##### The records #####

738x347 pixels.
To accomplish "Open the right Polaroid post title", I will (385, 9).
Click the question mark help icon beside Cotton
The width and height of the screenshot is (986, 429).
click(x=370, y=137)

#####

Your task is to print all of the records exactly.

§ Answer box
738x347 pixels.
To accomplish "Open the right Polaroid post title", I will (385, 9).
Click the question mark help icon beside Cotton
The width and height of the screenshot is (986, 429).
click(x=370, y=137)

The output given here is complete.